● **WORK REQUEST**
Leaving nothing out, set down all the data exactly.

================

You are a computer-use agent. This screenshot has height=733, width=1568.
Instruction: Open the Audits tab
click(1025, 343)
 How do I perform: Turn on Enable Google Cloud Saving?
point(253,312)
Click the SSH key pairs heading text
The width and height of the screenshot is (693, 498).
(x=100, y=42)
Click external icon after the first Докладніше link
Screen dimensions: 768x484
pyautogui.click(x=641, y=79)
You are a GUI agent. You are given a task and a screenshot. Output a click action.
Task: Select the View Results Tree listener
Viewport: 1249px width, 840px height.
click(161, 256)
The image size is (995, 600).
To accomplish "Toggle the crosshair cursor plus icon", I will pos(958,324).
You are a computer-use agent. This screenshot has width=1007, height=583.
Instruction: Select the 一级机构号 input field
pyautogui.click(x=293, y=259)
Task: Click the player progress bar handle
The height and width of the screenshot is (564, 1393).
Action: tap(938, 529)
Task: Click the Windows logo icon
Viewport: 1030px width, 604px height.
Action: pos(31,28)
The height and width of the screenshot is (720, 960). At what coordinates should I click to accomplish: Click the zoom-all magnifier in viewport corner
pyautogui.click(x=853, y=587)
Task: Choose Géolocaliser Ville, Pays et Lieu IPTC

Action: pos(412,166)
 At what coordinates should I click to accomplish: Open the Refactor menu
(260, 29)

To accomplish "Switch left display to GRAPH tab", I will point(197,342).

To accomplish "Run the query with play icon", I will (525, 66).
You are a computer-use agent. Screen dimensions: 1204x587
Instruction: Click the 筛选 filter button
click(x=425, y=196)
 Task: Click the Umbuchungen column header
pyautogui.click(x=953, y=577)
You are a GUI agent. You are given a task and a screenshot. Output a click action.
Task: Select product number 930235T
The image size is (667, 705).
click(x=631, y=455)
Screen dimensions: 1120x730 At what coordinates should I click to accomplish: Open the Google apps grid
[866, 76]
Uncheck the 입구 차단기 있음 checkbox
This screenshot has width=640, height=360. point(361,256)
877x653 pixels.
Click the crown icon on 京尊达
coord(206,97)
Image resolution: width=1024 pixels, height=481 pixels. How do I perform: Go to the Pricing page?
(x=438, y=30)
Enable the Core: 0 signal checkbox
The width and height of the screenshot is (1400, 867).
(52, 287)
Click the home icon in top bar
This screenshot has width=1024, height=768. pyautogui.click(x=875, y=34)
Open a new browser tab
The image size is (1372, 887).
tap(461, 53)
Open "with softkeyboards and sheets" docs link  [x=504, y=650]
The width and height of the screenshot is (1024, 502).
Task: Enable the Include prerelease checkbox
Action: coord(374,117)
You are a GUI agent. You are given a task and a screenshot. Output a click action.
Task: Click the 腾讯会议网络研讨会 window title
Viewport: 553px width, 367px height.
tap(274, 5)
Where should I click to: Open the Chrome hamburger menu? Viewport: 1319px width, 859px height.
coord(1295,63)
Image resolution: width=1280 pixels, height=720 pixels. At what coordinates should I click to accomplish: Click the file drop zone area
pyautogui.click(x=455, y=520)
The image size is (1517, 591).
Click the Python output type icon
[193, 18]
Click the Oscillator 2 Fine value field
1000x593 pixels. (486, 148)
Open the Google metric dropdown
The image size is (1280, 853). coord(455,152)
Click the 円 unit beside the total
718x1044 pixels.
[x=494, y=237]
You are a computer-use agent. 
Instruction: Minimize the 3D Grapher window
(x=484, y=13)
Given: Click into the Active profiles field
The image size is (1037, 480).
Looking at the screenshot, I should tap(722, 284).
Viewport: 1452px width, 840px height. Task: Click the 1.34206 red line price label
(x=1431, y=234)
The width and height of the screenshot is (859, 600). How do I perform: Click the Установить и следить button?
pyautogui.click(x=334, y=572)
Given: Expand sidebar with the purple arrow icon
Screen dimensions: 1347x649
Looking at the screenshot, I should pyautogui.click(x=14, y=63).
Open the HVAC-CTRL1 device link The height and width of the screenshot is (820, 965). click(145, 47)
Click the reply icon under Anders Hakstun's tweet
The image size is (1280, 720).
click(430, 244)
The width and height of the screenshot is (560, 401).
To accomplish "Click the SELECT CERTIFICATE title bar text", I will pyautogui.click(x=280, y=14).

================

● **YOUR RESPONSE**
You are a computer-use agent. This screenshot has height=733, width=1568.
Instruction: Open the Audits tab
click(1025, 343)
 How do I perform: Turn on Enable Google Cloud Saving?
point(253,312)
Click the SSH key pairs heading text
The width and height of the screenshot is (693, 498).
(x=100, y=42)
Click external icon after the first Докладніше link
Screen dimensions: 768x484
pyautogui.click(x=641, y=79)
You are a GUI agent. You are given a task and a screenshot. Output a click action.
Task: Select the View Results Tree listener
Viewport: 1249px width, 840px height.
click(161, 256)
The image size is (995, 600).
To accomplish "Toggle the crosshair cursor plus icon", I will pos(958,324).
You are a computer-use agent. This screenshot has width=1007, height=583.
Instruction: Select the 一级机构号 input field
pyautogui.click(x=293, y=259)
Task: Click the player progress bar handle
The height and width of the screenshot is (564, 1393).
Action: tap(938, 529)
Task: Click the Windows logo icon
Viewport: 1030px width, 604px height.
Action: pos(31,28)
The height and width of the screenshot is (720, 960). At what coordinates should I click to accomplish: Click the zoom-all magnifier in viewport corner
pyautogui.click(x=853, y=587)
Task: Choose Géolocaliser Ville, Pays et Lieu IPTC

Action: pos(412,166)
 At what coordinates should I click to accomplish: Open the Refactor menu
(260, 29)

To accomplish "Switch left display to GRAPH tab", I will point(197,342).

To accomplish "Run the query with play icon", I will (525, 66).
You are a computer-use agent. Screen dimensions: 1204x587
Instruction: Click the 筛选 filter button
click(x=425, y=196)
 Task: Click the Umbuchungen column header
pyautogui.click(x=953, y=577)
You are a GUI agent. You are given a task and a screenshot. Output a click action.
Task: Select product number 930235T
The image size is (667, 705).
click(x=631, y=455)
Screen dimensions: 1120x730 At what coordinates should I click to accomplish: Open the Google apps grid
[866, 76]
Uncheck the 입구 차단기 있음 checkbox
This screenshot has width=640, height=360. point(361,256)
877x653 pixels.
Click the crown icon on 京尊达
coord(206,97)
Image resolution: width=1024 pixels, height=481 pixels. How do I perform: Go to the Pricing page?
(x=438, y=30)
Enable the Core: 0 signal checkbox
The width and height of the screenshot is (1400, 867).
(52, 287)
Click the home icon in top bar
This screenshot has width=1024, height=768. pyautogui.click(x=875, y=34)
Open a new browser tab
The image size is (1372, 887).
tap(461, 53)
Open "with softkeyboards and sheets" docs link  [x=504, y=650]
The width and height of the screenshot is (1024, 502).
Task: Enable the Include prerelease checkbox
Action: coord(374,117)
You are a GUI agent. You are given a task and a screenshot. Output a click action.
Task: Click the 腾讯会议网络研讨会 window title
Viewport: 553px width, 367px height.
tap(274, 5)
Where should I click to: Open the Chrome hamburger menu? Viewport: 1319px width, 859px height.
coord(1295,63)
Image resolution: width=1280 pixels, height=720 pixels. At what coordinates should I click to accomplish: Click the file drop zone area
pyautogui.click(x=455, y=520)
The image size is (1517, 591).
Click the Python output type icon
[193, 18]
Click the Oscillator 2 Fine value field
1000x593 pixels. (486, 148)
Open the Google metric dropdown
The image size is (1280, 853). coord(455,152)
Click the 円 unit beside the total
718x1044 pixels.
[x=494, y=237]
You are a computer-use agent. 
Instruction: Minimize the 3D Grapher window
(x=484, y=13)
Given: Click into the Active profiles field
The image size is (1037, 480).
Looking at the screenshot, I should tap(722, 284).
Viewport: 1452px width, 840px height. Task: Click the 1.34206 red line price label
(x=1431, y=234)
The width and height of the screenshot is (859, 600). How do I perform: Click the Установить и следить button?
pyautogui.click(x=334, y=572)
Given: Expand sidebar with the purple arrow icon
Screen dimensions: 1347x649
Looking at the screenshot, I should pyautogui.click(x=14, y=63).
Open the HVAC-CTRL1 device link The height and width of the screenshot is (820, 965). click(145, 47)
Click the reply icon under Anders Hakstun's tweet
The image size is (1280, 720).
click(430, 244)
The width and height of the screenshot is (560, 401).
To accomplish "Click the SELECT CERTIFICATE title bar text", I will pyautogui.click(x=280, y=14).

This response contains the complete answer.